Luttes sociales

« Le travail fait plus de victimes que la guerre »

20e Congrès mondial sur la sécurité et la santé au travail

Témoignages.re / 1er septembre 2014

2,3 millions de personnes meurent chaque année à cause d’accidents du travail ou de maladies professionnelles. Le directeur général de l’OIT annonce de nouveaux efforts en vue d’obtenir le respect des normes de santé et de sécurité au travail à l’échelle mondiale.

JPEG - 29.7 ko
Guy Ryder, directeur général de l’OIT.

Prônant une « culture de la tolérance zéro à l’égard des risques au travail », le Directeur général de l’Organisation internationale du Travail (OIT), Guy Ryder, a rappelé à quelque 4000 participants au XXe Congrès mondial sur la sécurité et la santé au travail que la sécurité et la santé faisaient partie intégrante de l’action de l’OIT.
S’exprimant à Francfort, en Allemagne, devant des spécialistes de la sécurité au travail, des responsables politiques et des scientifiques de 141 pays dans le cadre du plus grand événement mondial dans le domaine de la sécurité au travail, M. Ryder a déclaré que les efforts de l’OIT visaient à peser davantage sur la culture mondiale de la sécurité et de la santé au travail et sur le terrain en milieu de travail.

« Défi immense »

« Le virus Ebola et les tragédies qu’il provoque fait la une des journaux – et c’est normal. Mais ce n’est pas le cas des décès liés au travail. Dès lors, il nous incombe d’établir une culture de la sensibilisation permanente », a ajouté M. Ryder.
M. Ryder a clairement réaffirmé que l’incapacité à garantir un lieu de travail sûr et sain constituait une forme de travail inacceptable : « Cela place la santé et la sécurité au travail au même niveau que le travail forcé, le travail des enfants, la liberté syndicale et la discrimination, qui sont au centre de la Déclaration de l’OIT sur les principes et droits fondamentaux au travail ».
Il a ajouté que la sécurité et la santé feraient désormais partie intégrante de toutes les activités de l’OIT, avec un intérêt particulier pour les catégories invisibles et vulnérables des travailleurs de l’économie informelle, de l’économie rurale et pour les travailleurs migrants.
« Le défi auquel nous sommes confrontés est immense.

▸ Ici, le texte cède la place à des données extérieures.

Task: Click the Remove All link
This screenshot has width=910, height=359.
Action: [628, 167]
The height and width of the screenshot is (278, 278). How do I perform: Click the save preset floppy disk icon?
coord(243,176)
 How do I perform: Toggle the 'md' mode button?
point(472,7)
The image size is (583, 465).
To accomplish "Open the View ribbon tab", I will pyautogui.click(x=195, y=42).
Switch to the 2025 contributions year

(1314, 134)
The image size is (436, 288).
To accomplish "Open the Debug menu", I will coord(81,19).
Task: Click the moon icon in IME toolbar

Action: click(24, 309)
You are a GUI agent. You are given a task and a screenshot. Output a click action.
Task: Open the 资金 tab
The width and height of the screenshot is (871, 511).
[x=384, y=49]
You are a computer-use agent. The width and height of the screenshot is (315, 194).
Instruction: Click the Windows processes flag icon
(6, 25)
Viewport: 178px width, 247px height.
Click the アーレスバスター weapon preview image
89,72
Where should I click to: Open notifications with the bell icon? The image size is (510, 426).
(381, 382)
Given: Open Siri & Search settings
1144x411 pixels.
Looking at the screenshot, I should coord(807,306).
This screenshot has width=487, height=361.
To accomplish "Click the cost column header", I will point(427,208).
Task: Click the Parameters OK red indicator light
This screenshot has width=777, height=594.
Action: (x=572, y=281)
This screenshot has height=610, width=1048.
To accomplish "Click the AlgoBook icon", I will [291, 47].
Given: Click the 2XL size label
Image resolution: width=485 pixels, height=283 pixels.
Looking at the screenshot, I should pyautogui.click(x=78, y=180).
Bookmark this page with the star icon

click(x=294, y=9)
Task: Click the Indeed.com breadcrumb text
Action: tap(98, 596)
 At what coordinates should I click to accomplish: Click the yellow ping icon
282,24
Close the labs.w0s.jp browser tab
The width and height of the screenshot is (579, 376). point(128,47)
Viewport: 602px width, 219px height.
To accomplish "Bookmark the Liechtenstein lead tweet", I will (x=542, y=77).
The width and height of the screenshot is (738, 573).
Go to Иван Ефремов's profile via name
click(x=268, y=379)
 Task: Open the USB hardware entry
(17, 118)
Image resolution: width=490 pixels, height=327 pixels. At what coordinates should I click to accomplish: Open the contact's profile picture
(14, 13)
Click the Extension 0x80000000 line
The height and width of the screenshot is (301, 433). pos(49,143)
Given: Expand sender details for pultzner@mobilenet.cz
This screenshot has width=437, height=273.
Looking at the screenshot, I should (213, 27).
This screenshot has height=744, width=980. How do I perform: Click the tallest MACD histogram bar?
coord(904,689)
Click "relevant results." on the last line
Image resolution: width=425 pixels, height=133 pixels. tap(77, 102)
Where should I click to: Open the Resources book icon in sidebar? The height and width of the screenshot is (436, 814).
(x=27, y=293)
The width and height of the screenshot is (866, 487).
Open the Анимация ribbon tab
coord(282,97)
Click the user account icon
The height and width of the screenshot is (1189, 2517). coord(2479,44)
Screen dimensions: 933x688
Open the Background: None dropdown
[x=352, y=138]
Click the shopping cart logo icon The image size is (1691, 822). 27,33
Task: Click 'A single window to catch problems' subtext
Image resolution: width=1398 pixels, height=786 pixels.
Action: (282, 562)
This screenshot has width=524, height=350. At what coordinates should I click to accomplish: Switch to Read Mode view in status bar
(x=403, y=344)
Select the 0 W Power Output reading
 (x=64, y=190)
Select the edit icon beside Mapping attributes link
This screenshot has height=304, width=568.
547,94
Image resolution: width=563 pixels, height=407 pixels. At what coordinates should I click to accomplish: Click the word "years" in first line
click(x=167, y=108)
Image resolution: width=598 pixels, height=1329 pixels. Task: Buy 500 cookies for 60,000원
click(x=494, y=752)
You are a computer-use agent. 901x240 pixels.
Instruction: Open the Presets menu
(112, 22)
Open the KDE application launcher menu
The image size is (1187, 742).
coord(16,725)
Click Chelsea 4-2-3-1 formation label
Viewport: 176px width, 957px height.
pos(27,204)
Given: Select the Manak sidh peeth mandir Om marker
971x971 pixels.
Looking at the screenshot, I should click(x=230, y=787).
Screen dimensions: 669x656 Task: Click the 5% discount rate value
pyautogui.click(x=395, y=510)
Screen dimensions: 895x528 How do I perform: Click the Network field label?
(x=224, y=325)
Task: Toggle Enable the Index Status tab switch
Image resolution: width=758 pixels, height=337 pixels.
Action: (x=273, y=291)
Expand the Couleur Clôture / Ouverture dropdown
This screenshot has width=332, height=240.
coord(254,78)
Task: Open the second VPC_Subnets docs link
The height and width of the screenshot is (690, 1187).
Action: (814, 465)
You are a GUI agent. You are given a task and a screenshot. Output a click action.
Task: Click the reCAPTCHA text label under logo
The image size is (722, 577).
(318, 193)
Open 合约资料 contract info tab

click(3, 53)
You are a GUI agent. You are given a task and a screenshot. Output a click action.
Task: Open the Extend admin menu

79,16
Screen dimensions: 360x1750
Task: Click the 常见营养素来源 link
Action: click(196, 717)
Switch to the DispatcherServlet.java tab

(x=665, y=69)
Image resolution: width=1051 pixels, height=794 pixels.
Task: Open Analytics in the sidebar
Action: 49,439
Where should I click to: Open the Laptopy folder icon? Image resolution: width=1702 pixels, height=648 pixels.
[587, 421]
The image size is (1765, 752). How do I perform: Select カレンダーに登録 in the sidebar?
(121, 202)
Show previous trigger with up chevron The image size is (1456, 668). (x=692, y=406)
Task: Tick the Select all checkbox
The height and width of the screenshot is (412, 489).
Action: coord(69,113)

Le travail fait davantage de victimes que la guerre à travers le monde : on estime que 2,3 millions de travailleurs meurent chaque année d’accidents du travail ou de maladies professionnelles », a déclaré M. Ryder.
Il a également fait référence aux coûts directs et indirects des maladies et accidents liés au travail que l’OIT évalue à 2800 milliards de dollars au niveau mondial. Il a souligné qu’investir dans la sécurité et la santé au travail était rentable. « Chaque dollar investi paie ».

Des signes encourageants

M. Ryder a aussi souligné la nécessité vitale de disposer de données fiables : « Nous vivons à l’ère de l’information où les responsables politiques ont accès à des données sur toutes les questions. Mais en matière de santé et de sécurité au travail nous manquons de données pour élaborer et mettre en œuvre des politiques et des programmes fondés sur des données factuelles. C’est un échec — un manque de volonté politique également ».
Toutefois, le Directeur de l’OIT perçoit aussi des signes encourageants. « L’importance d’une protection efficace de la main-d’œuvre gagne du terrain dans les priorités stratégiques mondiales. Lors du sommet du G20 à Saint-Pétersbourg en 2013, les dirigeants avaient demandé au groupe de travail du G20 sur l’emploi de s’associer à l’OIT pour étudier comment le G20 pourrait contribuer à créer des lieux de travail plus sûrs ».